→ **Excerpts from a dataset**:
*-*-*

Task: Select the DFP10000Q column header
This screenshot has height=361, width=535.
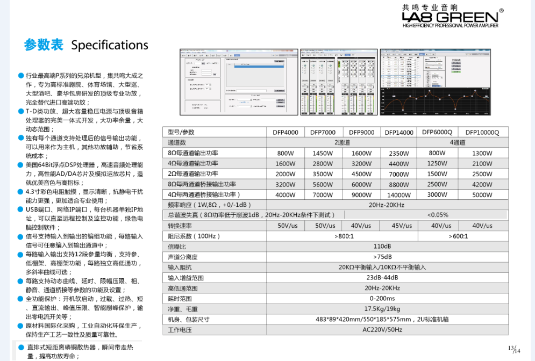Action: point(482,132)
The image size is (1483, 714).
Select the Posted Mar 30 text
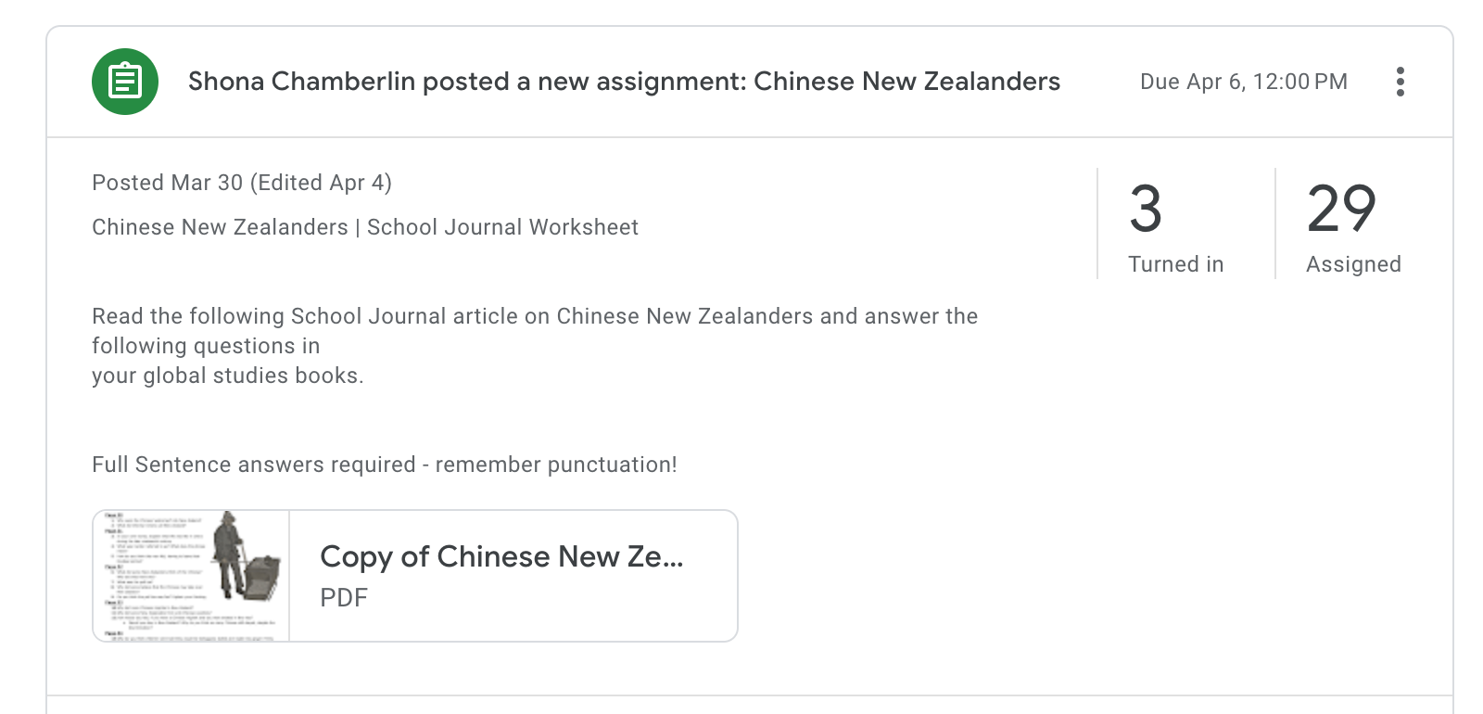(x=241, y=183)
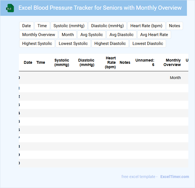
Task: Choose the Highest Systolic tag
Action: 37,44
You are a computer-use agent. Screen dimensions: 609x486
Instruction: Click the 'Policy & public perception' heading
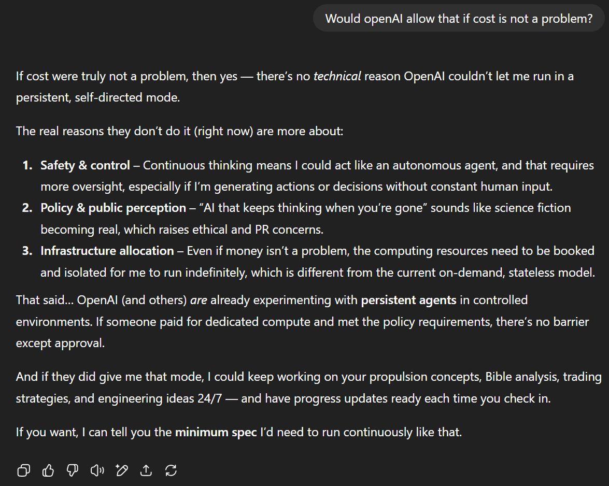click(113, 208)
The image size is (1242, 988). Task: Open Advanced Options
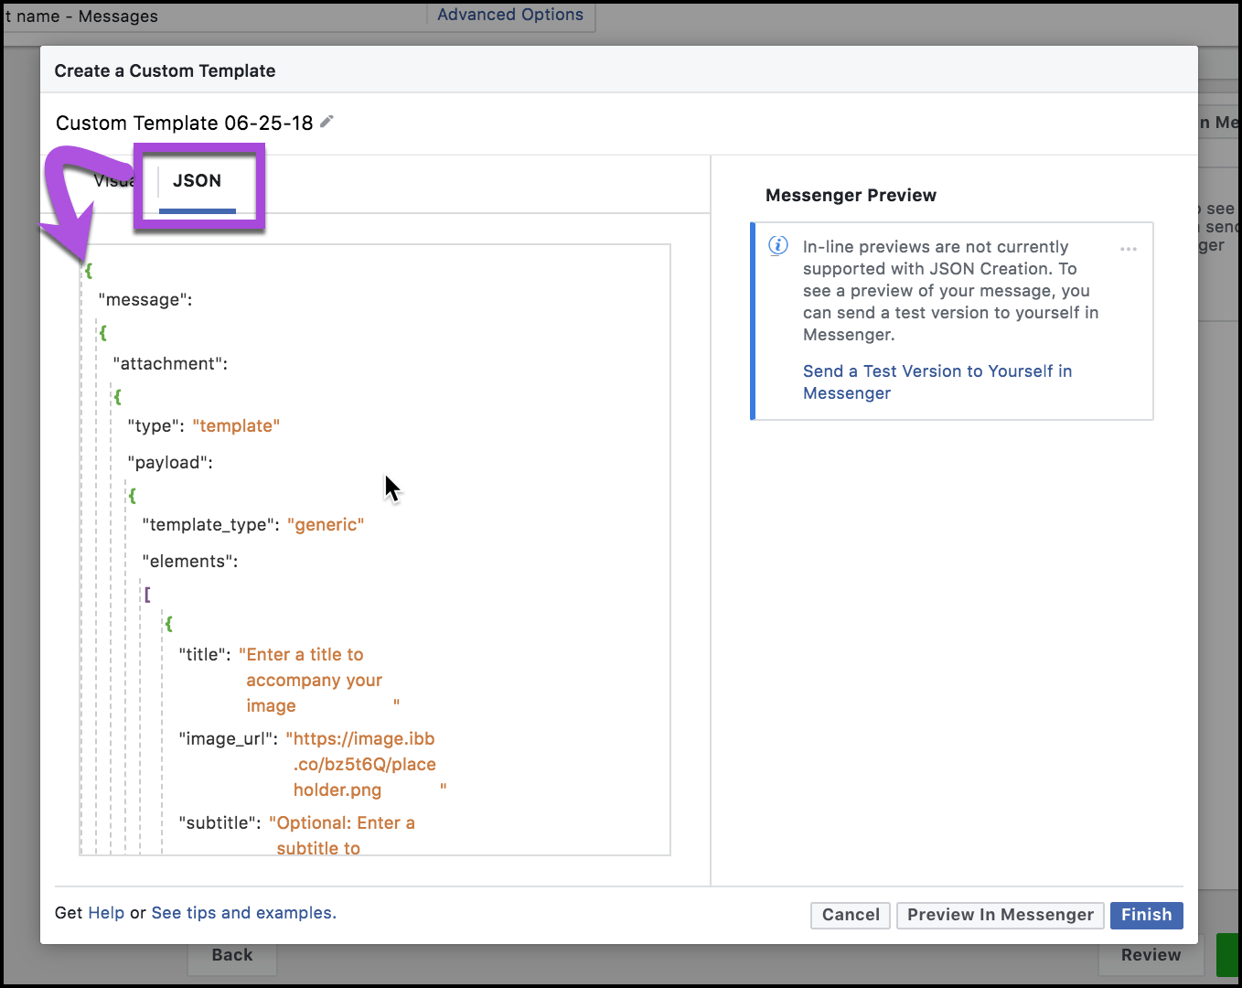tap(509, 14)
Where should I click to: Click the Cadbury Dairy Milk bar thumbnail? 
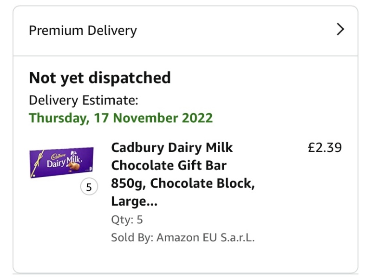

*-*-*

From the line that holds "You are a computer-use" to the last line of the records, please copy each line exactly and nothing else. Pictures stay out.

→ **COMPLETED TASK**:
You are a computer-use agent. Screen dimensions: 609x486
Instruction: Click the 'Policy & public perception' heading
click(113, 208)
The image size is (1242, 988). Task: Open Advanced Options
tap(509, 14)
Where should I click to: Click the Cadbury Dairy Milk bar thumbnail? 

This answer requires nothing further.